Equities or Debt?
Retail equity investors always make a mistake of entering markets at the wrong time and exiting at even worse point. Equity Investors are not happy given current market conditions and many investors have given up on investing in equities all together. The average return given by the debt (short-term and long-term) fund category has been higher than those delivered by the Sensex, Nifty or the equity diversified fund category in the past three, six and twelve months. Alarmingly, even in the past two years, average returns delivered by equity diversified funds and key equity indices aren’t significantly different from those of debt funds. Given that equity is a relatively riskier asset class compared to debt, it is also expected to deliver better returns than the latter.
It is very subjective how you see long term equity returns. Value investors like Warren Buffet and Peter Lynch benefited from market corrections as they added majority of their portfolios when common investors were running away from the capital markets and valuations were attractive. If one manages his/her portfolio actively (shifting from equity to debt when markets are volatile or selling when markets are running above historical averages) it is very easy to secure 15-20% per year from equities. Warren Buffet has proved it over the years that fundamental investing can create life-time wealth for long-term investors.
Gold has been on an exceptional run for last few years outperforming every asset class. Gold has provided more than 24% p.a. for retail investors in last 5 years.

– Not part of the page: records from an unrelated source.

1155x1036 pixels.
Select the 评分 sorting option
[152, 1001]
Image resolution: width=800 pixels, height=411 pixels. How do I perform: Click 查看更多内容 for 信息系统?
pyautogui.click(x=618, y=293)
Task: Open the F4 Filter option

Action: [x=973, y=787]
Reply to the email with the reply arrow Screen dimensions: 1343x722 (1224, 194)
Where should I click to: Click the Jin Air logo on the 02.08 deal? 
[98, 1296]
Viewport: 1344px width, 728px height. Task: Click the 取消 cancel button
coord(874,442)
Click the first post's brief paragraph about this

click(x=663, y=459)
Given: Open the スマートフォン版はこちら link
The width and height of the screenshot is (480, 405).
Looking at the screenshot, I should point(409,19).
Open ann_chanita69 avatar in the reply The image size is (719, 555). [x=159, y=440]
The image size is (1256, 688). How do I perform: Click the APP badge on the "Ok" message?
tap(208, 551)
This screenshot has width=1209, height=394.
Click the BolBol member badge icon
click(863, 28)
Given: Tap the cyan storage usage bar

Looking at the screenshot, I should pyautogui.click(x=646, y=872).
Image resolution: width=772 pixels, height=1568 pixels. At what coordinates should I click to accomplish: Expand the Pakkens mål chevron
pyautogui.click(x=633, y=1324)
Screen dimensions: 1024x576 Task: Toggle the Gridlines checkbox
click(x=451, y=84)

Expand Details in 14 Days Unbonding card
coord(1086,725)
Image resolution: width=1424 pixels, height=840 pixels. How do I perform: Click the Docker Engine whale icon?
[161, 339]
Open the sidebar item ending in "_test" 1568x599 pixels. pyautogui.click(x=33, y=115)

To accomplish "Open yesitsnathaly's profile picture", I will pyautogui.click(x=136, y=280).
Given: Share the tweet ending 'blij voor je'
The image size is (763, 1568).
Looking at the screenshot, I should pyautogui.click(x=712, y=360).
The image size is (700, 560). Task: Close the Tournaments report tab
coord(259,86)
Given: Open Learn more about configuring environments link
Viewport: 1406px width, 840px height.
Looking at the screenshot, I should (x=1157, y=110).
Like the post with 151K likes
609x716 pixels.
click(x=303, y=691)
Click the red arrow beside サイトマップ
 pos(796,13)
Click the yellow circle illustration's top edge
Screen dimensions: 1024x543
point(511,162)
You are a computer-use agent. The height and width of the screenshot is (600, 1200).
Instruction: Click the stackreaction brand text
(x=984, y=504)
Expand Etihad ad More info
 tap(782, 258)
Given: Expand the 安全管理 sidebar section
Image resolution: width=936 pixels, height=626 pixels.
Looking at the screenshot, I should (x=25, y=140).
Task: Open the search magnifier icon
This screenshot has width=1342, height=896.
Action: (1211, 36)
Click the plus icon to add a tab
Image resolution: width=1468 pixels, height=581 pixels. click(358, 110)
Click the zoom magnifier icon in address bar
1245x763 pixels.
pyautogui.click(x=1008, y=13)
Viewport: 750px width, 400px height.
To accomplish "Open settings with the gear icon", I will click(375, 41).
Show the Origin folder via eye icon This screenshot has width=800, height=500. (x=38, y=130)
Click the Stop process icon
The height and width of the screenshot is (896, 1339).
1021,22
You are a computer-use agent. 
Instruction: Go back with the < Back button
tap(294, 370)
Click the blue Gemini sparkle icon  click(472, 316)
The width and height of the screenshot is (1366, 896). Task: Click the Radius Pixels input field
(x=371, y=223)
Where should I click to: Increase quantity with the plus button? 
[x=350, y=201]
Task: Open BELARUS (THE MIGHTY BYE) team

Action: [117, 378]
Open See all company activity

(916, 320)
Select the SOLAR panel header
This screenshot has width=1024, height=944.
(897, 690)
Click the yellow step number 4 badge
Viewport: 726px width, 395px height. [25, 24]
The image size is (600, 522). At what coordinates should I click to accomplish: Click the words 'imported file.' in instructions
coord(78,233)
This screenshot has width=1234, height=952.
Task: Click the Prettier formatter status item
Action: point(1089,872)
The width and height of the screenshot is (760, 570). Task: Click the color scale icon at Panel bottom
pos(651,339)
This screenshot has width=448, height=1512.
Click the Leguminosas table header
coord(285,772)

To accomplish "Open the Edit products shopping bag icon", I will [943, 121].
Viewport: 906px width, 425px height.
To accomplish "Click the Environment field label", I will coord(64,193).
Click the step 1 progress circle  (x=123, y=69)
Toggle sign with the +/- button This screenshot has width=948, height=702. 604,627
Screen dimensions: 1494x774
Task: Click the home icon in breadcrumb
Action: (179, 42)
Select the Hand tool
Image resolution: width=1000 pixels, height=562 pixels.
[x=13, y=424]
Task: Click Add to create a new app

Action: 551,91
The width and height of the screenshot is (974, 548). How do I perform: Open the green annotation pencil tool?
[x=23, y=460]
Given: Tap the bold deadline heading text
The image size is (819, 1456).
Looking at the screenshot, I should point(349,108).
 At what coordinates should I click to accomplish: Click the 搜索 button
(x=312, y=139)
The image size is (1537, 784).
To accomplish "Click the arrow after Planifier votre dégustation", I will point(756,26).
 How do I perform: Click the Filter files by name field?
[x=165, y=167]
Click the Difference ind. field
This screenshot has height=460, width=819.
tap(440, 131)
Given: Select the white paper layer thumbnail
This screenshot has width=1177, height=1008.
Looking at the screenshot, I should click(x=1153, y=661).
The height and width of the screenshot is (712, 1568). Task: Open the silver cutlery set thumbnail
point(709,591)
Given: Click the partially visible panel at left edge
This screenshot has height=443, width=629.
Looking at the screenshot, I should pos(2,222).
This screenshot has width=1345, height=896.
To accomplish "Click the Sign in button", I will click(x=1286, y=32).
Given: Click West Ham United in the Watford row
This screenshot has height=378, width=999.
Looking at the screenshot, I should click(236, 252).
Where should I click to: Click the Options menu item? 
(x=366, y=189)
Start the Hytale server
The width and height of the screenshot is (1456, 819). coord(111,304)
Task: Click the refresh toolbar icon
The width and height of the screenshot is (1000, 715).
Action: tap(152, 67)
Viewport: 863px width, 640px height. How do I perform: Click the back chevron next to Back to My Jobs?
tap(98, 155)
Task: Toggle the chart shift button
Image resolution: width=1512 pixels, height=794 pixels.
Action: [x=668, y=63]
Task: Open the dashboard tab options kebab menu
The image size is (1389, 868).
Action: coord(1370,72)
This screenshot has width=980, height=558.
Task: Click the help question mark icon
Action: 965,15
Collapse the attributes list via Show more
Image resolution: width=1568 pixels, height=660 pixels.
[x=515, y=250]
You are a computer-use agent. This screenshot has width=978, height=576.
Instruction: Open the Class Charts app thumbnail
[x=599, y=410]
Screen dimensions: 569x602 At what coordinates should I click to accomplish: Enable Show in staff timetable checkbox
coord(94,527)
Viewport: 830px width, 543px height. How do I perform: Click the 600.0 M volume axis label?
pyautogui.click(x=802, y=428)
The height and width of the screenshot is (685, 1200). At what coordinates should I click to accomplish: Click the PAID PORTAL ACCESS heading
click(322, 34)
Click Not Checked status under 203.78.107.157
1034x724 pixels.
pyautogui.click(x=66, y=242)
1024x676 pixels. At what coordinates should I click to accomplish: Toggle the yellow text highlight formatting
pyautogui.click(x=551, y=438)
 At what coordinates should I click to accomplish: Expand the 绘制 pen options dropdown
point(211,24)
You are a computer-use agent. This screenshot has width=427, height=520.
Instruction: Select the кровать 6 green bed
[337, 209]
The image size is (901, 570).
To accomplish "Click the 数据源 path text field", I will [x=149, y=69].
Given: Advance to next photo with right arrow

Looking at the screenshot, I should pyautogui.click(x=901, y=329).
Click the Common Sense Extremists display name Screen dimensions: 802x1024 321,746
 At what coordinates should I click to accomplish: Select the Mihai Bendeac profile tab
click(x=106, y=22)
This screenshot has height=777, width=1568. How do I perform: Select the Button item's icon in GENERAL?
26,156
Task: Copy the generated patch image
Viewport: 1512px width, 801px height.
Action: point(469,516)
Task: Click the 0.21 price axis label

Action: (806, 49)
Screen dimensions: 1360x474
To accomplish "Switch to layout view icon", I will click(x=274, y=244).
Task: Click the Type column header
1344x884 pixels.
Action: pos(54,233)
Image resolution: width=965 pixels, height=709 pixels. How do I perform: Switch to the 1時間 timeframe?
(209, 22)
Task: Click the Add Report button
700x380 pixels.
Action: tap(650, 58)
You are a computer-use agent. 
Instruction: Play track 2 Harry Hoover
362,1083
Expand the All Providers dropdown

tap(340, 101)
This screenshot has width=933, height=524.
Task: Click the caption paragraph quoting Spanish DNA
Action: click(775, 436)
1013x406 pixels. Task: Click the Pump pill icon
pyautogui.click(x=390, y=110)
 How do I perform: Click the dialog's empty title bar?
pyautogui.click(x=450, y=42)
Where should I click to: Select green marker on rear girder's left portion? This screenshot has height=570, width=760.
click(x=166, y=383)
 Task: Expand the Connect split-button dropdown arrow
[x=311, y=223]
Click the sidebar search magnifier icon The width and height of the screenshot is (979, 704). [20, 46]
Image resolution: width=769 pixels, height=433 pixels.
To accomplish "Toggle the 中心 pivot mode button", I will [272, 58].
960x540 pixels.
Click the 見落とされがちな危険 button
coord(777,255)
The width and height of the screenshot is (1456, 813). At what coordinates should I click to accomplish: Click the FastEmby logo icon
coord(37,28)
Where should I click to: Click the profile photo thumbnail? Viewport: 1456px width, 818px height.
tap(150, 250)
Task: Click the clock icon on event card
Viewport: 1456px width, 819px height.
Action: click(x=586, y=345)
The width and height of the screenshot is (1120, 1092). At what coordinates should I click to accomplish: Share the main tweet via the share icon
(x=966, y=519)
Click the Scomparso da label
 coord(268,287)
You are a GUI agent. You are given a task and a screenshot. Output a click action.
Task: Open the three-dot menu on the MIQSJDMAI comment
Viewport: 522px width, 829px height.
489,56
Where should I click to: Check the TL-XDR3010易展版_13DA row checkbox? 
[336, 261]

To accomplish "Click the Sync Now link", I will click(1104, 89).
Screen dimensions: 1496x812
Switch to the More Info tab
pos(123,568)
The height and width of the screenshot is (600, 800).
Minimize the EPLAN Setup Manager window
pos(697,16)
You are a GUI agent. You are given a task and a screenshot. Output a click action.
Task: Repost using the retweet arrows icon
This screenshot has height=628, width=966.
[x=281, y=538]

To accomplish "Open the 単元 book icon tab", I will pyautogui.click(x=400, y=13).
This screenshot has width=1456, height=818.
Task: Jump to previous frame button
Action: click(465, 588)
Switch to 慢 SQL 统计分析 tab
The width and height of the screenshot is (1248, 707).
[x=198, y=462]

As we recently discussed with our research team, 2011 was the easiest and most predictable crash of recent times. Retail participation in equities has been very low in 2011 and very few fund managers have burned their hands this year with above average portfolio allocation. Pi Square financial advisors have been advising HNI Investors from start of the year to shift in debt and invest in equities below historical averages (post-August 2011). In short, the near-term outlook for the debt category looks good. But, if you are looking at equities with a longer-term horizon, of three years or more, this may not be a bad time to put in your money in bits and pieces.